Don Cowan

Personal information
- Full name: Donald Cowan
- Date of birth: 17 August 1931
- Place of birth: Sherburn, County Durham, England
- Date of death: 19 November 2024 (aged 93)
- Place of death: Bishop Auckland, England
- Position: Goalkeeper

Youth career
- Bowburn Juniors
- Middlesbrough

Senior career*
- Years: Team / Apps / (Gls)
- 1952–1954: Darlington / 17 / (0)
- North Shields

= Don Cowan (footballer, born 1931) =

English footballer (1931–2024)

Donald Cowan (17 August 1931 – 19 November 2024) was an English footballer who played in the Football League as a goalkeeper for Darlington.

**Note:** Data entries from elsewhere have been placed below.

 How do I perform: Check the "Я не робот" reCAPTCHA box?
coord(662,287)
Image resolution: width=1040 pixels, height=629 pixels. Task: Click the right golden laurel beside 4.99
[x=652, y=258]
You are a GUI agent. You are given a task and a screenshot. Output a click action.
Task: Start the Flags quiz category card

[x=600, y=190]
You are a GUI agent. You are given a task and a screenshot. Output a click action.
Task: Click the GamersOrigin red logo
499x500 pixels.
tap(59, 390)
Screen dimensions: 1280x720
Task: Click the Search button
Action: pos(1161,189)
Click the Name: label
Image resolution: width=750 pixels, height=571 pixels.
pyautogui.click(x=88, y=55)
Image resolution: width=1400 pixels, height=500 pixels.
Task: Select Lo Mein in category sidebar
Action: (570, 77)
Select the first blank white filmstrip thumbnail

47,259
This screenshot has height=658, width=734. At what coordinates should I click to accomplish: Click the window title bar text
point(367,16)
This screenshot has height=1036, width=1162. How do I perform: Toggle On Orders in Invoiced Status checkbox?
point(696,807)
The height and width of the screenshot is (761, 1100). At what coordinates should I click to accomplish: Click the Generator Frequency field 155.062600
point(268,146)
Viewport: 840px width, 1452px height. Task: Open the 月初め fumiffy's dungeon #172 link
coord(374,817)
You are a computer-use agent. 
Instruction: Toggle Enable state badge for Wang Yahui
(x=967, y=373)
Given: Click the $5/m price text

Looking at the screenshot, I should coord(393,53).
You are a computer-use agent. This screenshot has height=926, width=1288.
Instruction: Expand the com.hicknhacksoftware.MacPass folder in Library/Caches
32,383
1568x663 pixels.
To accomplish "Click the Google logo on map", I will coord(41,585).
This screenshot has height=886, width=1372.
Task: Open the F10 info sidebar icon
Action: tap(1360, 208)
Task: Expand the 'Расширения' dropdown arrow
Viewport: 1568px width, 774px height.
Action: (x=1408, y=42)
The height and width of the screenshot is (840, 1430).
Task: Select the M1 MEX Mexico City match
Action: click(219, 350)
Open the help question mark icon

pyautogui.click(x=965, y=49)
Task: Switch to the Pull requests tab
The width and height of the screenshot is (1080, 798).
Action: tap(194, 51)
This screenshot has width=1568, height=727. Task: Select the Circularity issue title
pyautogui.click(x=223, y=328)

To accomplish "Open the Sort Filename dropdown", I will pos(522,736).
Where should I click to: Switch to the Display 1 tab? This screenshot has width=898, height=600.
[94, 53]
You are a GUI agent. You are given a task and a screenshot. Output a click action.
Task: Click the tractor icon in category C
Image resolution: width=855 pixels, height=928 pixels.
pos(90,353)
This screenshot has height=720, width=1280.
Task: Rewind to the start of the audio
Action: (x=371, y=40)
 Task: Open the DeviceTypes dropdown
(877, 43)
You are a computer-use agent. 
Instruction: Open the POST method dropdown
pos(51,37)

Cowan was born in Sherburn, County Durham. He began his football career with local club Bowburn, and was on the books of Middlesbrough as an apprentice. After completing his National Service in the Royal Air Force, he turned professional with Darlington, with whom he made 17 league appearances over two seasons. He then played non-league football with North Shields.

He went on to be an administrator in local football in the County Durham area for many years, and was a vice-president of the Durham County Football Association.

Cowan died in Bishop Auckland on 19 November 2024, at the age of 93.